Rushworth's most defining recent act was voting against the Terminally Ill Adults (End of Life) Bill at Third Reading on 20 June 2025 — one of five rebel votes he cast on the same day. He opposed the bill's final Commons passage, voted against Amendment 94 (which would have assessed palliative care provision), and rejected Amendment 77 (which would have recorded disability status in final statements). He did back two tightening amendments — New Clause 16, which would have blocked applications driven by fear of being a burden or by financial hardship, and Amendment 12, a procedural safeguard on independent doctors. The pattern is consistent: his deviations from Labour colleagues place him 47 percentage points below the party average on assisted dying access, and 33 points above on restrictions. His position is one of the clearest policy stances among Labour's 2024 intake.

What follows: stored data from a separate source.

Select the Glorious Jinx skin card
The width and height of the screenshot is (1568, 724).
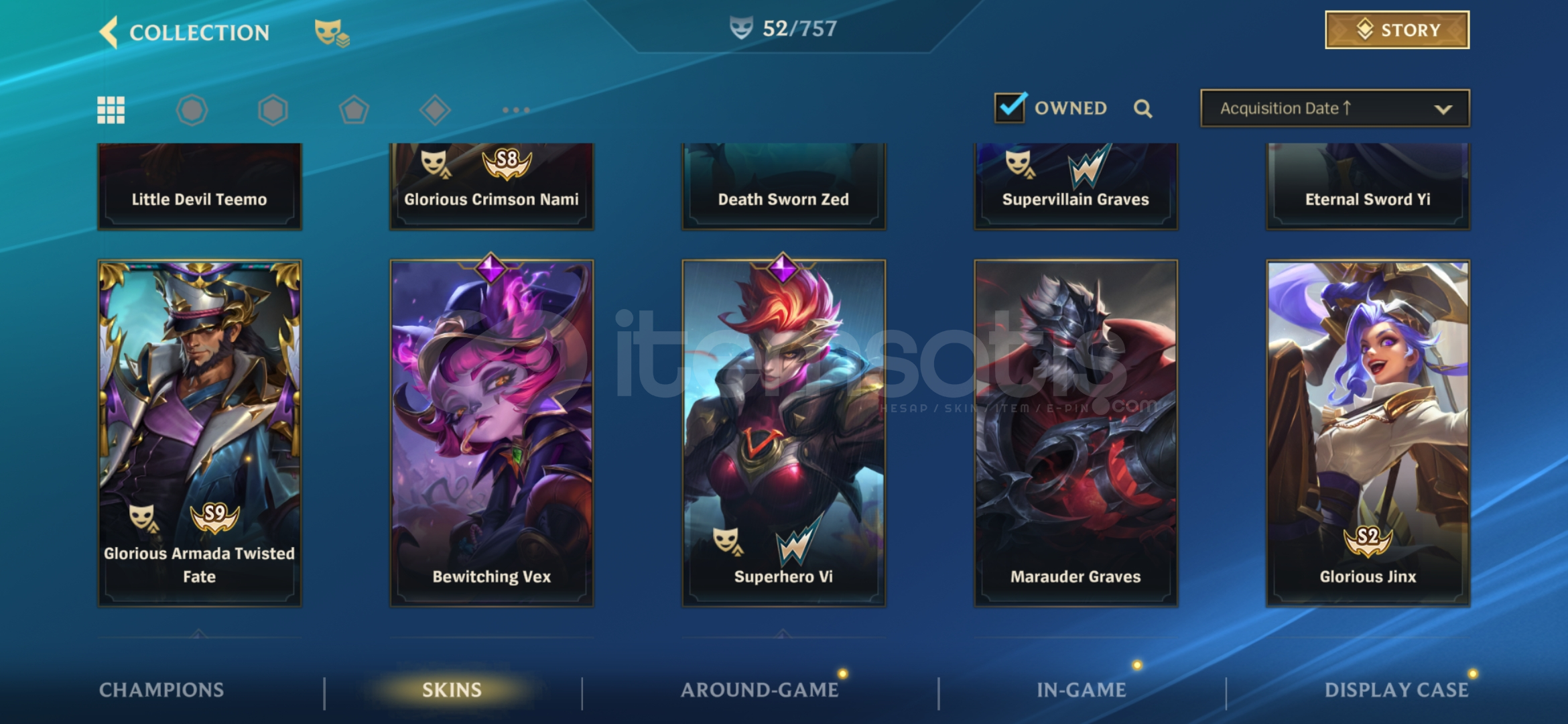coord(1368,433)
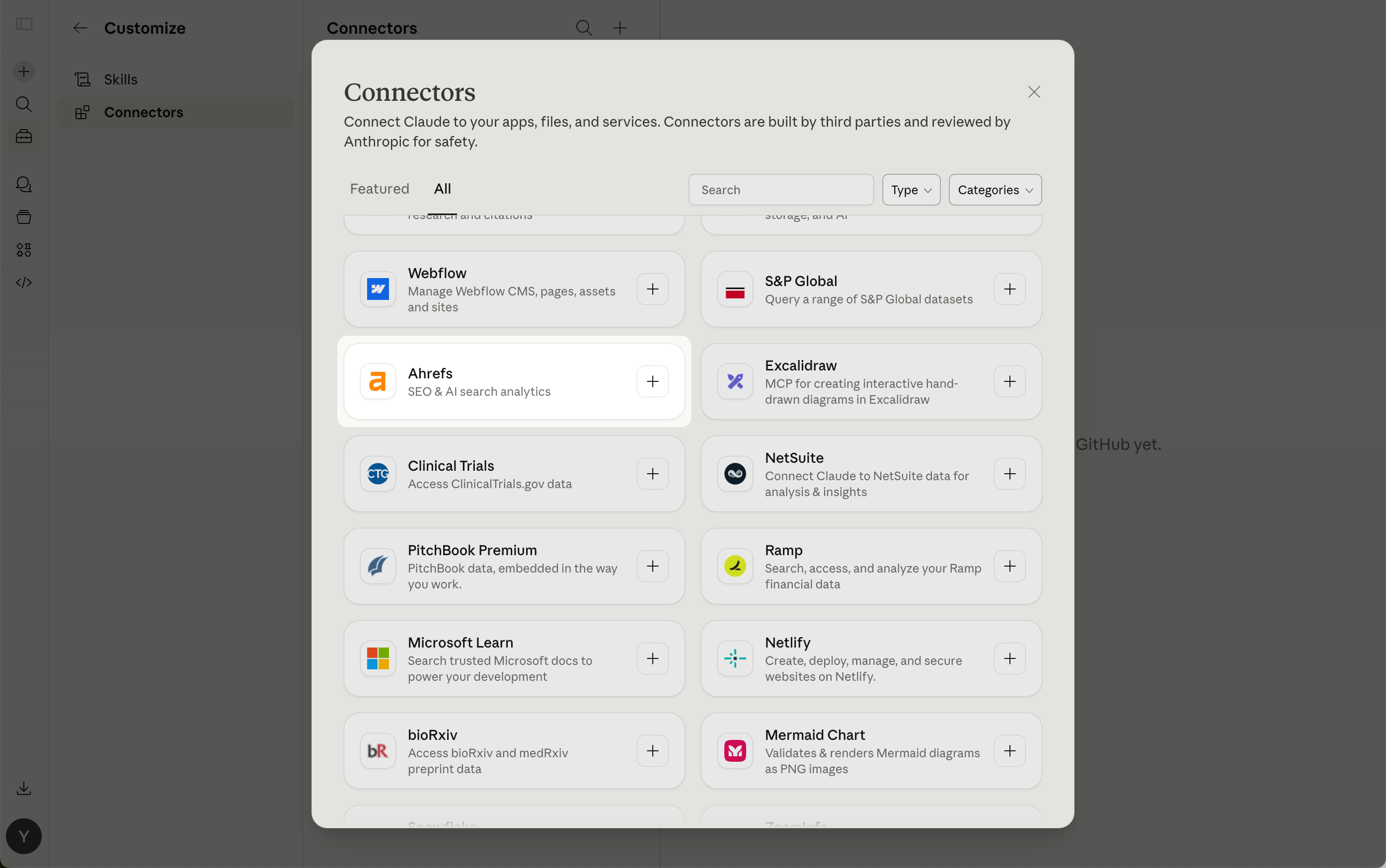The image size is (1386, 868).
Task: Add the Mermaid Chart connector
Action: tap(1009, 751)
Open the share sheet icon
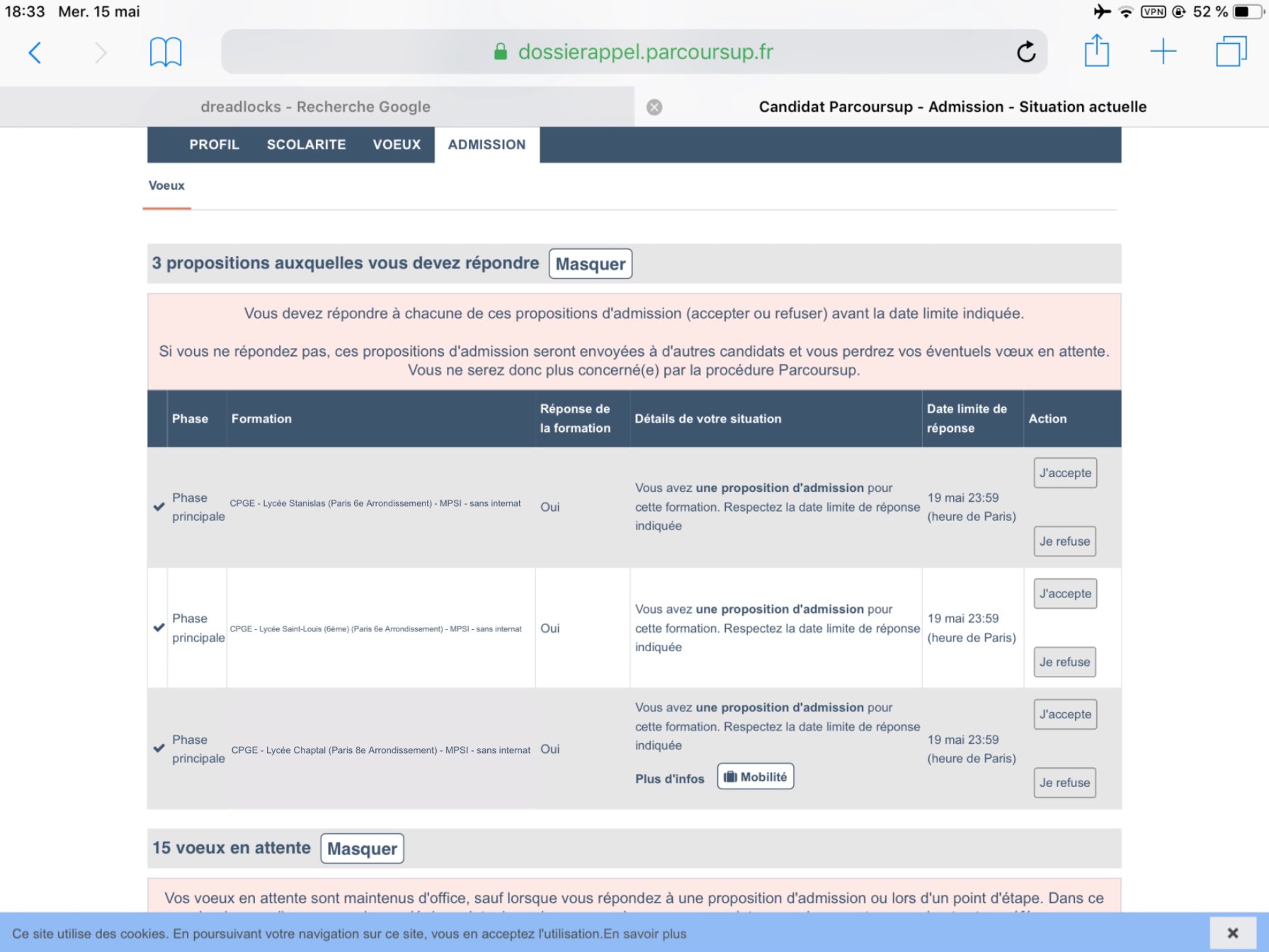 click(1096, 52)
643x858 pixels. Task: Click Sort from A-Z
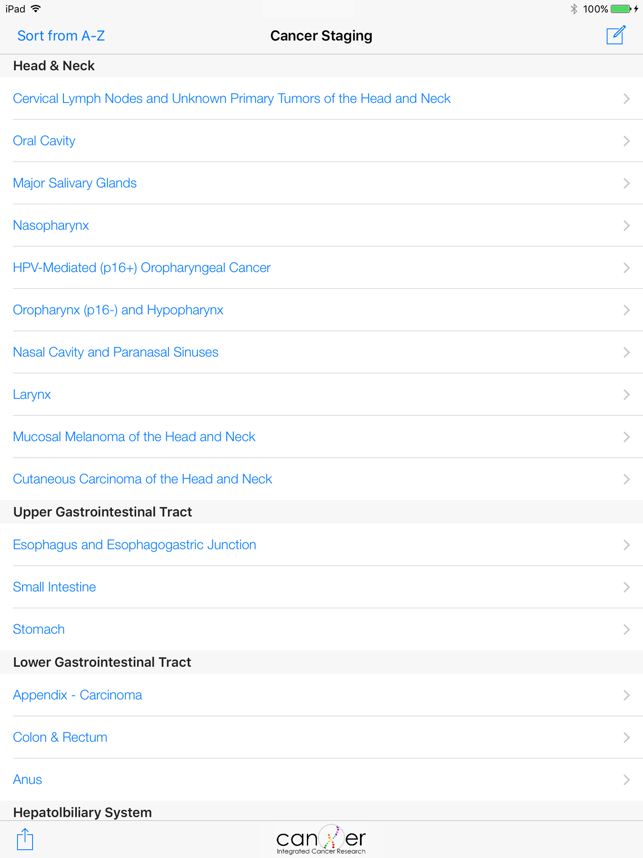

Beyond that vote, Rushworth is a 96.5% party-line MP who participated in 73% of Commons divisions — slightly below the average. His speeches concentrate on economy and jobs, local government, health, and cost of living, consistent with a North East constituency facing economic pressures. He sits on the International Development Committee. His voting record shows strong alignment with workers' rights and progressive taxation, but low scores on parliamentary scrutiny and civil liberties — he voted with the government on the National Security (State Threats) Bill against amendments adding judicial oversight.
Two news stories carry a negative edge: a July 2025 report from Raptor Persecution UK alleged he received a £10,000 donation from a grouse moor gamekeeper group without adequate declaration. His health coverage is more positive — he raised mental health trust failings (TEWV) at PMQs and backed a constituent's Tourette's campaign. News sentiment over 90 days is broadly neutral across 120 articles.